Sonnenlicht: Gut gegen MS

Sonnenlicht: Gut gegen MS
MÜNSTER (Biermann) – Untersuchungen an der Universität Münster zeigen, dass Sonnenlicht den Verlauf einer MS positiv beeinflussen kann. Doch damit nicht genug: Den Ergebnissen zufolge hat UV-Licht eine ähnliche Wirkung wie Interferon.

Schon 1967 stellte der US-Epidemiologe Gil Beebe fest, dass die Wahrscheinlichkeit, an MS zu erkranken, mit zunehmender Entfernung vom Äquator ansteigt. So entstand erstmals die Annahme, dass MS irgendwie mit der Sonneneinstrahlung zusammenhängt. Dennoch blieb der genaue Einfluss von ultraviolettem (UV) Licht auf die entzündliche Störung des Nervensystems jahrzehntelang ungeklärt.

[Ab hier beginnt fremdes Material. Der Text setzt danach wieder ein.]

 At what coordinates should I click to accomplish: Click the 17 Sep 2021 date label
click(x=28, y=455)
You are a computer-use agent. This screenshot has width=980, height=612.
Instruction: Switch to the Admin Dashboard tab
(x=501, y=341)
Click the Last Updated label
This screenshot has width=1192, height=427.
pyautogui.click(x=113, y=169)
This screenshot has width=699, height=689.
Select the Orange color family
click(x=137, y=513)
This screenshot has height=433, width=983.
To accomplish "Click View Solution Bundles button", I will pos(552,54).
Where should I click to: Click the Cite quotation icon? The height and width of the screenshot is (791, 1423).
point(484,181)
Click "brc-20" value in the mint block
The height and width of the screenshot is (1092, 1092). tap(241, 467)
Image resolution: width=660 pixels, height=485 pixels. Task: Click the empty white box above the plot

Sonnenlicht beeinflusst den Schweregrad der MS positiv

Forscher aus Münster untersuchten nun, ob die Sonne nur die Wahrscheinlichkeit beeinflusst, überhaupt an MS zu erkranken, oder auch Einfluss auf die Schwere der Erkrankung nimmt. Und sie zeigen noch mehr: UV-Licht löst im Körper von MS-Patienten ganz ähnliche Prozesse aus wie das Medikament Interferon

„Sonnenlicht beeinflusst den Schweregrad der MS offenbar positiv“, erklärt Studienleiter Prof. Nicholas Schwab von der Klinik für Neurologie in Münster. Für ihre Arbeit werteten die Wissenschaftler die Daten von nahezu 2000 MS-Patienten aus und berücksichtigten dabei zahlreiche Einflussfaktoren wie Wohnort, Geschlecht und Lebensweise, aber auch die genetische Veranlagung für Sonnenempfindlichkeit

Dabei zeigte sich, dass UV-Licht und MS offenbar schon auf einem relativ kleinen Gebiet wie Deutschland zusammenhängen. So nehmen die aktiven Entzündungsherde in Gehirn und Rückenmark sowie der Beeinträchtigungsgrad von Süd- nach Norddeutschland im Mittel zu. Im Gegenzug sinkt der saisonbereinigte Vitamin-D-Spiegel – wie auch die Sonneneinstrahlung – nach Norden hin ab. Forscher vermuten schon länger, dass Vitamin D auch das Immunsystem beeinflusst und entzündungshemmend wirkt. Doch sie vermuten auch, dass Vitamin D nicht der einzige Faktor sein kann und die Sonne die MS noch auf weiteren Wegen beeinflusst.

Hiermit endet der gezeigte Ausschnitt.